What are the physics of the leadership universe?

Newton William Blake Dark

What are forces that shape a leader?

What are the leadership equivalents of space, time, motion, matter, energy and gravity?

If you look at the art of leadership as a science — it's possible to define 7 fundamental dimensions of the leadership universe:

1. Why

A perfection of means, and confusion of aims, seems to be our main problem.
~ Albert Einstein
Just as the universe has a beginning (The Big Bang), leadership has a beginning. Leadership begins with the question — why?

If your a cog in an industrial machine. If your a cog in an information machine. The question that begins your transformation from cog to leader is to ask — why?

The question that transforms you from being a mediocre leader to a great leader is also — why?

Leaders set direction. Before a team team sets off in a direction it's important to validate goals. When your aims are confused, efficient implementation is counterproductive.


2. Innovation

Innovation is the application of creativity to produce something useful. It's a mysterious and elusive force that acts as the glue of the leadership universe.

Innovation can't be taught.

Highly intelligent, diligent leaders may seek innovation for decades without much success. At the same time, moderately intelligent people occasionally stumble on great innovations without much effort at all.

Innovation comes when the mind is at play. It comes when the mind is willing to bend the rules. It comes suddenly after years of pondering a problem.

Innovation is the basis of all productivity.


3. Decision Making

Decision making requires broad knowledge and maturity of judgment. A typical decision might require knowledge of business, technology, law, ethics, philosophy and human nature. Decisions can be tough and they often need to be made quickly.

Good decisions build businesses and improve people.

Bad decisions have real impacts. They can ruin businesses and hurt people.

It's little wonder that most people avoid leadership simply to avoid responsibility for decisions.


4. Influence

Great ideas are common. What makes you an effective leader is the ability to sell your ideas.

Influence is a social skill that requires knowledge of marketing, social psychology and politics. It depends on skills such as public speaking and interpersonal skills. It depends on intangible character traits such as wit and optimism.


5. Motivation

Motivation goes beyond selling an idea. It's about getting people to do what's required to make an idea happen.

Like influence, it's a social skill.


6. Providing Certainty

Followers crave certainty. Leaders crave certainty. People in general crave certainty.

Certainty is a basic human need. It's the reason that humans evolved into teams with leaders.

A group of people who are struck with doubt don't get much done.
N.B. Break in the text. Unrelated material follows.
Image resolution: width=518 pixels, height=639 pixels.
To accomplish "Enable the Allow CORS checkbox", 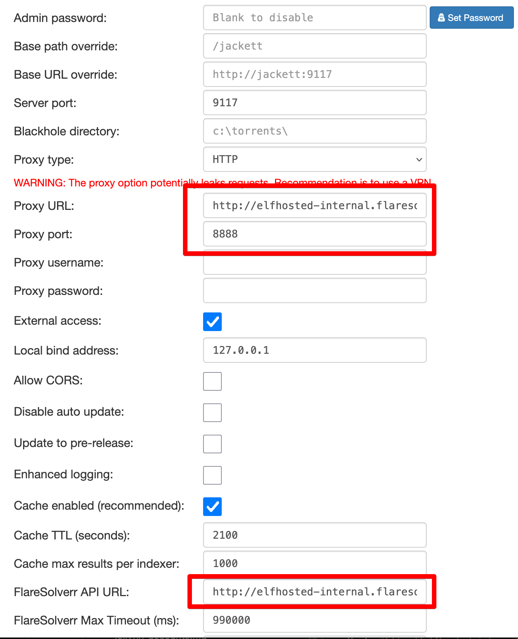I will (x=212, y=381).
When a leader comes along and provides certainty — productivity improves.

Intelligent leaders are rarely certain about anything. They realize that decisions are too complex for exact answers.

Nevertheless, a leader realizes that the group craves certainty. They hide the complexity of decisions from the group. An effective leader gives the group exactly what they want — a clear, consistent direction.


7. Ethics

It would be hardly a good idea to run around innovating, influencing, motivating and providing certainty without guiding ethics.

A leaders ethic's are key to whether she provides value to society or is fundamentally destructive. The wrong thing done right is the dark side of the leadership universe.